How create BERT2Rand Encoder-Decoder model

There are multiple helpful references (https://colab.research.google.com/drive/1WIk2bxglElfZewOHboPFNj8H44_VAyKE?usp=sharing#scrollTo=6r2-M5hYt-Vw ) for creating instances of BERT2BERT and BERT2Share models. I was wondering how to create a BERT2Rand Encoder-Decoder model where the encoder parameters will be loaded from pre-trained checkpoint and decoder parameters should be randomly initialized?

By reading document and codes, I tried this
EncoderDecoderModel.from_encoder_decoder_pretrained(bert-base-multilingual-cased, None)
which gave fallowing error:
Huggingface AssertionError: If *decoder_model* is not defined as an argument, a *decoder pretrained model_name_or_path* has to be define

I am not sure how to fix this. Please let me in this. Thank you!

1 Like

Hi there,

if you want a randomly initialized decoder then you can create the decoder separately, save it, and then pass that to the from_encoder_decoder_pretrained. Following code snipper shows how you can init the encoder using pre-tarined bert-base and a randomly initialized decoder of bert-base size.

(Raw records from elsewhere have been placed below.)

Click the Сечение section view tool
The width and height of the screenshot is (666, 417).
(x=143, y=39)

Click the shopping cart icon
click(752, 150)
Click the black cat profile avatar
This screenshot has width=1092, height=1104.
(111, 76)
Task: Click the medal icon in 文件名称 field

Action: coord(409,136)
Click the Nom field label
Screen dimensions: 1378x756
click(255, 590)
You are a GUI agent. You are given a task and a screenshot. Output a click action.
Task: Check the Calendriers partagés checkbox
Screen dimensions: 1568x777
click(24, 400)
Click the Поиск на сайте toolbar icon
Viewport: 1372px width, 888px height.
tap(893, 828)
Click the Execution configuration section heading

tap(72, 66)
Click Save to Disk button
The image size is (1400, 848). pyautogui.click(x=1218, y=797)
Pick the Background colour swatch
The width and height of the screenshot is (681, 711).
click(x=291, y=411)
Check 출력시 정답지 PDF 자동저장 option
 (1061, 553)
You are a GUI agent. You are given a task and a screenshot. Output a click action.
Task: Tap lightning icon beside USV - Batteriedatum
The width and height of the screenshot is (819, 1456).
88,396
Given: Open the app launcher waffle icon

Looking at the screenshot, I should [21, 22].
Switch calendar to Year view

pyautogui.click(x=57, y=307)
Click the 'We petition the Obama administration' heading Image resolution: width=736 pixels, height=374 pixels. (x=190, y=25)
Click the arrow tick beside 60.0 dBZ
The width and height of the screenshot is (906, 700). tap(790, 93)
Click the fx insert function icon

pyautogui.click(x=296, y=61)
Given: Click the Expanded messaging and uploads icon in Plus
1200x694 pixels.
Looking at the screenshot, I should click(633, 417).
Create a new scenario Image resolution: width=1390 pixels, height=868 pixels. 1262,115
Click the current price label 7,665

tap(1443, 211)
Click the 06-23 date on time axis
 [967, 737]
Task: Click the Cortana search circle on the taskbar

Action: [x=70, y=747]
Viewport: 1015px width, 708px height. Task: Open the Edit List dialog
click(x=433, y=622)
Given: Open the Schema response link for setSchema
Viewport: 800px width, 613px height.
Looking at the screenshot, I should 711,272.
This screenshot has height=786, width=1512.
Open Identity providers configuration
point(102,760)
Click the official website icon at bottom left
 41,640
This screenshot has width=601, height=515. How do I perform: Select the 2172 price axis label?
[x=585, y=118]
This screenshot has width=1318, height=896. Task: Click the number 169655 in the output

from transformers import BertConfig, BertLMHeadModel, EncoderDecoderModel

decoder_config = BertConfig(is_decoder=True)# bert-base size
decoder = BertLMHeadModel(decoder_config)
decoder.save_pretrained("decoder") # save the decoder

model = EncoderDecoderModel.from_encoder_decoder_pretrained("bert-base-uncased", "decoder")

# verify the decoder
model.decoder.config.is_decoder
model.decoder.config.add_cross_attention
1 Like

Thank you @valhalla! It is helpful information.